Goal of the exercise
Exact copies of the lines from the line containing "Task: Expand the Models folder" through the last line of the entries below are the whole answer.

The data
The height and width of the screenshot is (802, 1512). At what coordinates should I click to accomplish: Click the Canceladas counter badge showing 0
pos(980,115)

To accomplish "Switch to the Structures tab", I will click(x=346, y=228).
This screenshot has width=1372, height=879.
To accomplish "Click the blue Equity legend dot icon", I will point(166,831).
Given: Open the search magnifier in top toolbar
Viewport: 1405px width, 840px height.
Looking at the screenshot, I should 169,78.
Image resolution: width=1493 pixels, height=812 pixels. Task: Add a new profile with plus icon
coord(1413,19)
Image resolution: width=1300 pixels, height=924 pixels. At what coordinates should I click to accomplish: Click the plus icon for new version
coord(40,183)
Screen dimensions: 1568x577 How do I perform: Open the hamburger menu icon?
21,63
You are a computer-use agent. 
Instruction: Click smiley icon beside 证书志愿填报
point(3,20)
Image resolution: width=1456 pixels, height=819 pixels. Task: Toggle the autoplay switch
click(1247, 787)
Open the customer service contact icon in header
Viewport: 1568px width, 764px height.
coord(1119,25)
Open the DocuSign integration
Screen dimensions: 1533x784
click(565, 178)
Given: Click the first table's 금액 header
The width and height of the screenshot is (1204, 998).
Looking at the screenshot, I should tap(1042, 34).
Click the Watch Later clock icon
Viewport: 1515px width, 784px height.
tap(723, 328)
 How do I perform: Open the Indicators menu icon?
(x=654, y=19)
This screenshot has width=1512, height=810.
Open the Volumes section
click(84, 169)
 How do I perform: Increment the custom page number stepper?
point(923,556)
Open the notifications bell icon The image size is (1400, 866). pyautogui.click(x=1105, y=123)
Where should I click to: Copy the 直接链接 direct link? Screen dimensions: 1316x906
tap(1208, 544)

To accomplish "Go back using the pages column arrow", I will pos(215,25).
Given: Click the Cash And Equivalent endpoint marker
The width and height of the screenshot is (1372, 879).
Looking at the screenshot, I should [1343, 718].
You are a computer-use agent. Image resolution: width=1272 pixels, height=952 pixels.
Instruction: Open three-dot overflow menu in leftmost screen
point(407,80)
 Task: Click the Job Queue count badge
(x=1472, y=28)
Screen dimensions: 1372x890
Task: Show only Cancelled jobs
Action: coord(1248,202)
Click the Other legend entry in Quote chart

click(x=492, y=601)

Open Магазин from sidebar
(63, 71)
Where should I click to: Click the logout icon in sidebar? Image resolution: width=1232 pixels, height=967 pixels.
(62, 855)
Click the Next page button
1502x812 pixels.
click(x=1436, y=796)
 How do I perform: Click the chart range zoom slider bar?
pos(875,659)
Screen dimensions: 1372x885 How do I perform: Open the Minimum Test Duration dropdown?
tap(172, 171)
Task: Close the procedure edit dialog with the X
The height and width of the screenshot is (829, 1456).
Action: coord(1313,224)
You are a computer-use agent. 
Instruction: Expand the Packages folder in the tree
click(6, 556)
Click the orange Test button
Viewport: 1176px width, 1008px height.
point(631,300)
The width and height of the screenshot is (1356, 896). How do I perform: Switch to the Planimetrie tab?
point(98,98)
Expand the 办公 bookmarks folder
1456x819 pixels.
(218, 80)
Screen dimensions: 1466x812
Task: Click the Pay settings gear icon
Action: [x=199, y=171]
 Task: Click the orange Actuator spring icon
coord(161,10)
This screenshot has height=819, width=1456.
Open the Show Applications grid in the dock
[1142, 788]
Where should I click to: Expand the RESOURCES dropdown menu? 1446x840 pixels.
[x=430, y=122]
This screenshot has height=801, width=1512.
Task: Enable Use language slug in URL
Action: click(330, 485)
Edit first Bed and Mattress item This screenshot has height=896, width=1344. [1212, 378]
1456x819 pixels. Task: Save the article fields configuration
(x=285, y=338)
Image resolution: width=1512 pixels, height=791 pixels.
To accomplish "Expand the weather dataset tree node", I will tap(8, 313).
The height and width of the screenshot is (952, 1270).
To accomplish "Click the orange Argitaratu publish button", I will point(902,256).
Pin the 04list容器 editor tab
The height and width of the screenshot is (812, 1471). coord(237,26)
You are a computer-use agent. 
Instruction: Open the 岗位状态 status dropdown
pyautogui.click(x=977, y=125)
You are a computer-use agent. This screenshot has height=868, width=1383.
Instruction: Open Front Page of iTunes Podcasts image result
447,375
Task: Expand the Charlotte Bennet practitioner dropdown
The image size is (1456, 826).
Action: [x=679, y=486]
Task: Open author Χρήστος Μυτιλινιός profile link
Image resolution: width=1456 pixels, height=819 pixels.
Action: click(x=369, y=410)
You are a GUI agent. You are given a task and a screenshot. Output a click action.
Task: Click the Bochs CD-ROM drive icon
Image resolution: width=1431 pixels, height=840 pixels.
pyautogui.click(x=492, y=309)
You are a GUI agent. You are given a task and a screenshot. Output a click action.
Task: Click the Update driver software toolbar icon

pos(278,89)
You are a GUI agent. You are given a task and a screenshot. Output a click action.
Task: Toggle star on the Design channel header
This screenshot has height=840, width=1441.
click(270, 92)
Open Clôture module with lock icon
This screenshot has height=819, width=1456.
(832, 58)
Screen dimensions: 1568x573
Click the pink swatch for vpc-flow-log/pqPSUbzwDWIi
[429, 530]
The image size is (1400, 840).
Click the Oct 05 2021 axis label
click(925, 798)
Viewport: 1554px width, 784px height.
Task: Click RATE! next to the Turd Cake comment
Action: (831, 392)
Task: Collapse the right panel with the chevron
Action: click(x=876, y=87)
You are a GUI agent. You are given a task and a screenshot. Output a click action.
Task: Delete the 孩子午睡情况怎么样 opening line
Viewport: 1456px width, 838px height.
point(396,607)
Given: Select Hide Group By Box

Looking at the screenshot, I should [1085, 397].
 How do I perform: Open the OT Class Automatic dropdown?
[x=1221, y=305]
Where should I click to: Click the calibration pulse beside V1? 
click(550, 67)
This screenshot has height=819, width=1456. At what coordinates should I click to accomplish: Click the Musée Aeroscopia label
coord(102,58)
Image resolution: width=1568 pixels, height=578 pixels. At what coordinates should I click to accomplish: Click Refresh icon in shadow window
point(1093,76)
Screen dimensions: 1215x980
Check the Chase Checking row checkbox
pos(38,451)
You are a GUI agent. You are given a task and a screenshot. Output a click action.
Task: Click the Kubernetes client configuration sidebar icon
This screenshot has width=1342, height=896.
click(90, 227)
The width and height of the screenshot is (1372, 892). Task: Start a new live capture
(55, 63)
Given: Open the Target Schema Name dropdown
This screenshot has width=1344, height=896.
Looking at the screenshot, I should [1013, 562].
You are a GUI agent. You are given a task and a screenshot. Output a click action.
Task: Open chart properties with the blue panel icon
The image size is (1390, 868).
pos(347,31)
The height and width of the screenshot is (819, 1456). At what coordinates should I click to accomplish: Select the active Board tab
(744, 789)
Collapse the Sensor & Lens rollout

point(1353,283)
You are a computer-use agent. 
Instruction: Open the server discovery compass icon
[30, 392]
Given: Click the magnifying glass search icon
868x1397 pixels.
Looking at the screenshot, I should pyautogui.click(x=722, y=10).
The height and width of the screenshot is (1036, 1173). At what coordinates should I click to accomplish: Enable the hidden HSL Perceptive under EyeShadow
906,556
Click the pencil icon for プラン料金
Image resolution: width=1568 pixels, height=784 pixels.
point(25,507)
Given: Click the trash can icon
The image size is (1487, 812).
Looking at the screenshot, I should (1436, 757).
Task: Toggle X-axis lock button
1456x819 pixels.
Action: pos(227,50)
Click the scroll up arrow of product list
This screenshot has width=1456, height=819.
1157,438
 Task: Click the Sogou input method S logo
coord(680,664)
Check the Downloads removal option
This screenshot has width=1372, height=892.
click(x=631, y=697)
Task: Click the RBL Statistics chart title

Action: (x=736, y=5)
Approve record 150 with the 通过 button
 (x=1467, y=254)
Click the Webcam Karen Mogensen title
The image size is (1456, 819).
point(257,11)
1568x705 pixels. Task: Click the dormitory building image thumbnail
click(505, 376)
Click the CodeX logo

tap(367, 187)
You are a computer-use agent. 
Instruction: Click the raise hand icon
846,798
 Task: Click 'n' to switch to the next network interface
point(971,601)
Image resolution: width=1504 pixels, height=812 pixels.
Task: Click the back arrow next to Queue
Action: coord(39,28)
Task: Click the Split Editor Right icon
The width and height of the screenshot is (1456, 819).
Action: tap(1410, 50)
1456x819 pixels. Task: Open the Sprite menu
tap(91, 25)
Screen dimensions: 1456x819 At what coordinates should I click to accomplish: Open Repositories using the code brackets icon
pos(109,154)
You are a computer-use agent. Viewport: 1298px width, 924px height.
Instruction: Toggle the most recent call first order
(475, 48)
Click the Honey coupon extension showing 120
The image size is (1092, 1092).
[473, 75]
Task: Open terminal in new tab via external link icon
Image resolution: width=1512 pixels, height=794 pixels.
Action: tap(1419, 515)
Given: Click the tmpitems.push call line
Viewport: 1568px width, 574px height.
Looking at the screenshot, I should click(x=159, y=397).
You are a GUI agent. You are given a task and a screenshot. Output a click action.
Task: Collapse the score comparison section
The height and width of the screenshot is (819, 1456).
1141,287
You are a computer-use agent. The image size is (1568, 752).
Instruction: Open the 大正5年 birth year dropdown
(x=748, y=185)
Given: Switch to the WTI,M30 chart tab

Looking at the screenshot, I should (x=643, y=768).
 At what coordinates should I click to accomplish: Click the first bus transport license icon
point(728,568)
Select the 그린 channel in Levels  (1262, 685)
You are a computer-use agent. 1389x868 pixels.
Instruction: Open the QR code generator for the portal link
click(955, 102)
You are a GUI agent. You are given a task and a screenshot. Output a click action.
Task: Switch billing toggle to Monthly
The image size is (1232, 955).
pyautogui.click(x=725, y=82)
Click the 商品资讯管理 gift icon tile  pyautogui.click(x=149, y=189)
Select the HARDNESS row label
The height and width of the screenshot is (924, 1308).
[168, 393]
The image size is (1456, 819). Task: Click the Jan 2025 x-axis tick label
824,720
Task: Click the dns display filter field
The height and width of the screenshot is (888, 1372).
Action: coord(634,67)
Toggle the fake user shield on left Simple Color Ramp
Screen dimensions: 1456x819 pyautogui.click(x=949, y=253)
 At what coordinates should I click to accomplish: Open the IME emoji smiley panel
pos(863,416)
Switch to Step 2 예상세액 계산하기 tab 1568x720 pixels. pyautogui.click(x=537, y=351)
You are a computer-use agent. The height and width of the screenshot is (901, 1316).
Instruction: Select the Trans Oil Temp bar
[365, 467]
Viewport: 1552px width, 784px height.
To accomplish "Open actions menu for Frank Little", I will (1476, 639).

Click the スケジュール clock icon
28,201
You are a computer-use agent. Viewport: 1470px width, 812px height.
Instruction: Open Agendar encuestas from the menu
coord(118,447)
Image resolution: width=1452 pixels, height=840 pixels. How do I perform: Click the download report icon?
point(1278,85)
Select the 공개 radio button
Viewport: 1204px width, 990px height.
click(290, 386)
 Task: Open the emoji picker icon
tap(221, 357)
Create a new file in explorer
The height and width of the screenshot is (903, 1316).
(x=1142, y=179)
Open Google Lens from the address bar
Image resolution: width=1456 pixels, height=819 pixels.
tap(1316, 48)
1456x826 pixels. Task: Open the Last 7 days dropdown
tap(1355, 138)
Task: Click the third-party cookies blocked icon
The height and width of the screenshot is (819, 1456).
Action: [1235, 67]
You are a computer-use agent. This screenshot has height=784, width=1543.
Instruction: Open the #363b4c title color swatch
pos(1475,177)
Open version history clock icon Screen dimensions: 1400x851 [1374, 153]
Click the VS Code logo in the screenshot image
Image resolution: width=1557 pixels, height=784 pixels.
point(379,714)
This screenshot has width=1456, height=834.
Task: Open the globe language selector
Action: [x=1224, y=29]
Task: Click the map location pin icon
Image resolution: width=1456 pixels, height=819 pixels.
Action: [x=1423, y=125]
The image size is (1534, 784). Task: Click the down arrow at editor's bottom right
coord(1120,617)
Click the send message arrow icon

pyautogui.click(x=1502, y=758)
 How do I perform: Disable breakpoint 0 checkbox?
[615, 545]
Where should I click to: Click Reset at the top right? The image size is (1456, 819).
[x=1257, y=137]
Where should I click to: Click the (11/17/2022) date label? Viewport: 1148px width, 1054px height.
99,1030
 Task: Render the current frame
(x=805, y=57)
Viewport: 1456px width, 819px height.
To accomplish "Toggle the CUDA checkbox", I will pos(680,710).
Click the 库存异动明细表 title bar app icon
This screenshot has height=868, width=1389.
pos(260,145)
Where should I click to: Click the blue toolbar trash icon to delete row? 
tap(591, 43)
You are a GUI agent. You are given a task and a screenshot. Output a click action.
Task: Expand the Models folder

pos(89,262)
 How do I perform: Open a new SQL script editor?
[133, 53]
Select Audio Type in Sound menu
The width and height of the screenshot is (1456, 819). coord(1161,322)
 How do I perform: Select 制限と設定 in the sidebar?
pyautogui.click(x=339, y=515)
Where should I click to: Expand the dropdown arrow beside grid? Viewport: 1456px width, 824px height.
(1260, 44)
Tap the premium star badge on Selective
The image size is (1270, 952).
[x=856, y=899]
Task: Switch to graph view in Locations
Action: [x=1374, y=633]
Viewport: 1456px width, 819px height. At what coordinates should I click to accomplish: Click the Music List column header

Answer for the task
Task: Expand the Models folder

pos(89,262)
 How do I perform: Open a new SQL script editor?
[133, 53]
Select Audio Type in Sound menu
The width and height of the screenshot is (1456, 819). coord(1161,322)
 How do I perform: Select 制限と設定 in the sidebar?
pyautogui.click(x=339, y=515)
Where should I click to: Expand the dropdown arrow beside grid? Viewport: 1456px width, 824px height.
(1260, 44)
Tap the premium star badge on Selective
The image size is (1270, 952).
[x=856, y=899]
Task: Switch to graph view in Locations
Action: [x=1374, y=633]
Viewport: 1456px width, 819px height. At what coordinates should I click to accomplish: Click the Music List column header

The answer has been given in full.